* **YOUR GOAL**
Begin the copy at the line that contains "Task: Click the emote", end it at the last line of the entries below, keep every word exact, and include no pictures.

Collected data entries
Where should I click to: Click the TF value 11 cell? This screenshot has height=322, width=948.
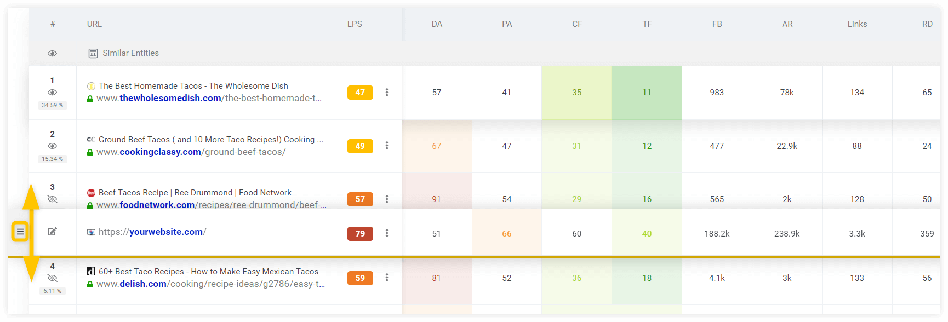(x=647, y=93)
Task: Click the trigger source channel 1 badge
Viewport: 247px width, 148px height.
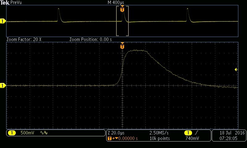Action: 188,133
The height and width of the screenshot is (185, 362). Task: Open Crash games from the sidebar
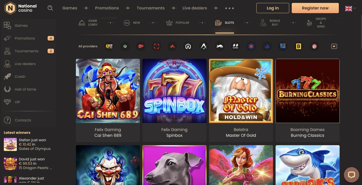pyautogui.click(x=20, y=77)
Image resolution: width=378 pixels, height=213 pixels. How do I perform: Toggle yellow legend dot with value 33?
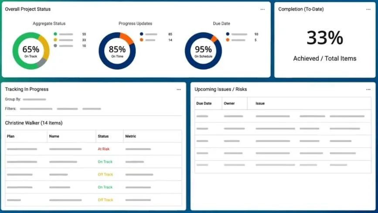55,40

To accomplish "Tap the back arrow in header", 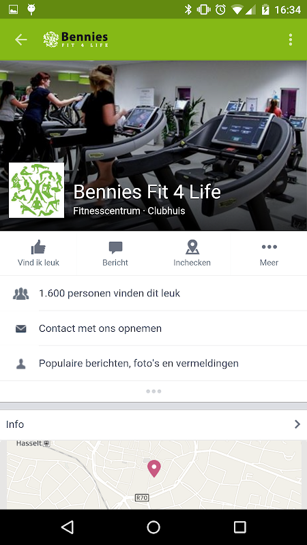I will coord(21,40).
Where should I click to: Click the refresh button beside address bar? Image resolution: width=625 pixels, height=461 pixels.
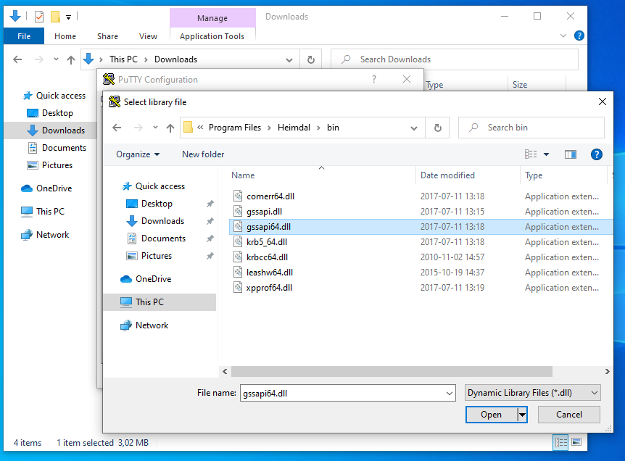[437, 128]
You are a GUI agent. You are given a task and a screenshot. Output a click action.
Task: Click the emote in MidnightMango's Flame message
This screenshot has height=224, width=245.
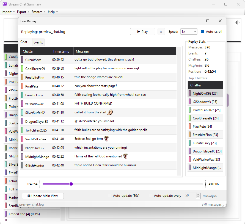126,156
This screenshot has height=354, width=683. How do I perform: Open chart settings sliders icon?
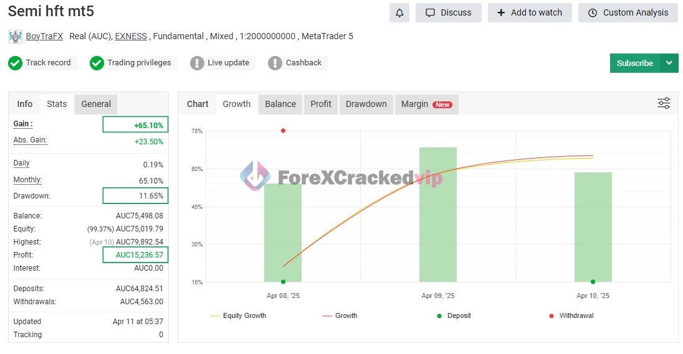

* **TASK SOLUTION**
Task: Click the emote in MidnightMango's Flame message
This screenshot has height=224, width=245.
126,156
This screenshot has height=354, width=683. How do I perform: Open chart settings sliders icon?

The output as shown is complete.